My local council had care homes, independent living arrangements, day centres, swimming pools, multi sensory buses and fuck knows what else for people with learning disabilities. It was genuinely fucking great. I worked for them, you took them out & had a good time, helped them do their shopping, went on holidays, day trips, they had a strong supportive social group, activities every night of the week. I took one bloke to Lord’s to watch the test match, it was his dream since he was little and his dad listened to the cricket on the radio. Just applied for the money, “oh, you’re taking so and so to the cricket? Great idea, I’ll get the check signed.” We had a strong union, good pay and safeguards in place, for us and them - no working twelve hours and coming in at six the next morning too knackered and bleary eyed to function. It seems mental looking back. New Labour get loads of shit, quite rightly in many regards but they did invest in things like that. Or did where I am.

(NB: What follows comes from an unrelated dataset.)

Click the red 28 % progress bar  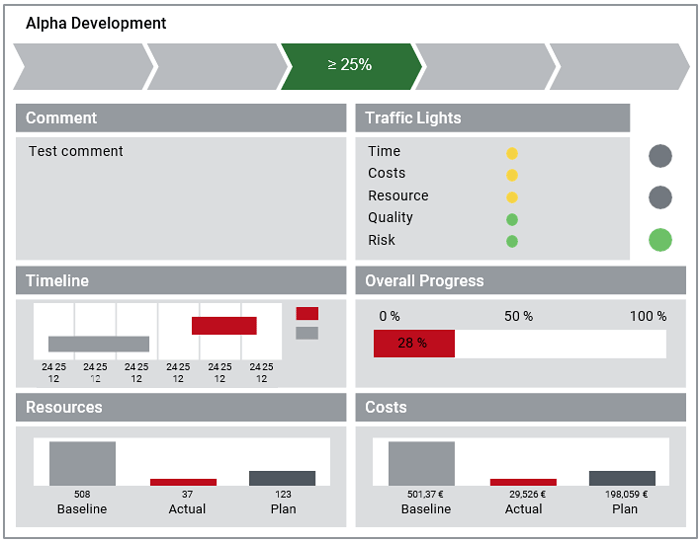414,343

Then the Tories/coalition got in, sold it all off, made me redundant (not that I’m in any way a victim here) got cheap nasty care companies in to do the job at half the price, with half the staff. Closed all the services, so those people had no where to go, no way to visit the friends they’d made, no escape really. Just useless mouths, eh? Can’t stack a shelf for minimum wage? Fuck you, you don’t count.

I did briefly work for one of those companies. Horrible nasty uniform, lowest wage possible, ridiculous turnover of staff, always short staffed (profits innit?), just get in anyone who’s willing to do the job regardless of suitability, the barest hint of care, after all you can’t provide much when you’re so focused on turning a profit and avoiding the legal issues from the veritable mountain of complaints, injuries, poor practice and general shoddiness   ... just horrible nasty spivs.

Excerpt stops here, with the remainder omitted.